The founder was caught between wanting to move fast and wanting security. Neither side felt heard.
Approach
The issue wasn’t the security lead. It was that no one understood the “why” behind security decisions.
We restructured how security decisions were made:
1. Create transparency. Document not just what you’re doing, but why. When teams understand the reasoning, they stop resisting.
2. Make security someone else’s job. Instead of security lead approving everything, enable engineers to make secure decisions themselves. Shift from “security gatekeeping” to “security enablement.”
3. Show the trade-offs. Security isn’t about saying no—it’s about making conscious trade-offs. Sometimes speed wins. Sometimes security wins. The conversation should be explicit.
Results
The dynamic shifted within 2 months:
Engineering stopped seeing security as a blocker. When they understood the reasoning and had clarity on the trade-offs, they became partners rather than adversaries.
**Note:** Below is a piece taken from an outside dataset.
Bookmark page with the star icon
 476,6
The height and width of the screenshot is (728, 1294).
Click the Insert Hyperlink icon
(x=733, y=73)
Deployment speed increased. Ironically, being clearer about security made releases faster because teams stopped second-guessing decisions.
The security lead went from bottleneck to advisor. Instead of reviewing every decision, they were consulted on the ones that mattered.
Key insight
Culture shifts when people understand the reasoning. Security programs fail not because the controls are wrong, but because teams feel security is imposed on them rather than something they’re part of building.